▸ EXERCISE REQUIREMENTS: Reproduce the part of the documentation text starting at "The LLM weights" and ending at "and Masking model.".

The LLM weights remain frozen; gradients flow only through projection layers.
Memory Requirements
| Component | VRAM (bfloat16) |
|---|---|
| Qwen3-VL-8B-Instruct | ~16 GB |
| SAM3 | ~4 GB |
| SigLIP | ~2 GB |
| VideoMAE | ~1 GB |
| Wav2Vec2/Whisper | ~1 GB |
| Total | ~24 GB |
Recommended: NVIDIA A100 (40/80 GB) or H100
Limitations
-
Real-time Processing Bottleneck: The current latency for generating full perception features is severely limited by the Segmentation and Masking model.
-
SAM3 Detection Speed: Processing currently averages ~3.25 to 3.36 seconds per frame for full detection [A: 478, A: 10]. This prevents true real-time analysis and necessitates the implementation of cascaded processing for efficiency.
-
Whisper transcription adds processing time for audio-heavy content
-
OCR accuracy depends on video resolution and text clarity
Future Work
High Priority
Cascaded Processing and Efficiency
Implement Trigger Detector: Integrate the TriggerDetector mechanism to enable selective analysis (cascaded processing). This system must monitor perception outputs (e.g., SAM3 detecting a ‘boss’ or Qwen2-Audio detecting an ‘explosion’) and only activate the high-cost reasoning core (Qwen LLM) when a significant, high-confidence event is detected [A: 147, A: 163, A: 418].

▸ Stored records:
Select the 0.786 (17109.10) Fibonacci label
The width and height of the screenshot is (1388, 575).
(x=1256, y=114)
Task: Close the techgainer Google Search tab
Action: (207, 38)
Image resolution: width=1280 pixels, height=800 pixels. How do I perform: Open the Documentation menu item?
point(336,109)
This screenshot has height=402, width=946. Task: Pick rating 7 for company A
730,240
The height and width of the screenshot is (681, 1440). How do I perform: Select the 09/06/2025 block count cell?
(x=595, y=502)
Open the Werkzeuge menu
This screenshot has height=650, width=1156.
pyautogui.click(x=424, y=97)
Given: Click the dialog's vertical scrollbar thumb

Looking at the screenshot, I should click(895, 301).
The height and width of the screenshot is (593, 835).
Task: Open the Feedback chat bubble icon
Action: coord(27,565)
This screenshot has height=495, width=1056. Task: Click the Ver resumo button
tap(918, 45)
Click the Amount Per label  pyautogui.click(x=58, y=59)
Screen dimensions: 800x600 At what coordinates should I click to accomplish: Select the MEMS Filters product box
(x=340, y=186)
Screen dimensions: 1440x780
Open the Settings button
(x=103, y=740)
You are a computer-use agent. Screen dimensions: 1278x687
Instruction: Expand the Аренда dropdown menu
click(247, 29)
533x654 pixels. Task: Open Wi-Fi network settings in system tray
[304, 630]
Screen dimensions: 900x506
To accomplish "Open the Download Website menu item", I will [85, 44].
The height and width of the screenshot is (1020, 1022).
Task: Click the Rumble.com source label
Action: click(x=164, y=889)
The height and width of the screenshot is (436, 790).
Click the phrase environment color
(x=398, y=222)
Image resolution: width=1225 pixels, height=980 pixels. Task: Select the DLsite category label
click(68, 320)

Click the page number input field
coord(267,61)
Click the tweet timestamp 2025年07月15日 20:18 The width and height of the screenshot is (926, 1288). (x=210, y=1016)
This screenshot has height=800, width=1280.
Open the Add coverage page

▸ TASK ANSWER:
The LLM weights remain frozen; gradients flow only through projection layers.
Memory Requirements
| Component | VRAM (bfloat16) |
|---|---|
| Qwen3-VL-8B-Instruct | ~16 GB |
| SAM3 | ~4 GB |
| SigLIP | ~2 GB |
| VideoMAE | ~1 GB |
| Wav2Vec2/Whisper | ~1 GB |
| Total | ~24 GB |
Recommended: NVIDIA A100 (40/80 GB) or H100
Limitations
-
Real-time Processing Bottleneck: The current latency for generating full perception features is severely limited by the Segmentation and Masking model.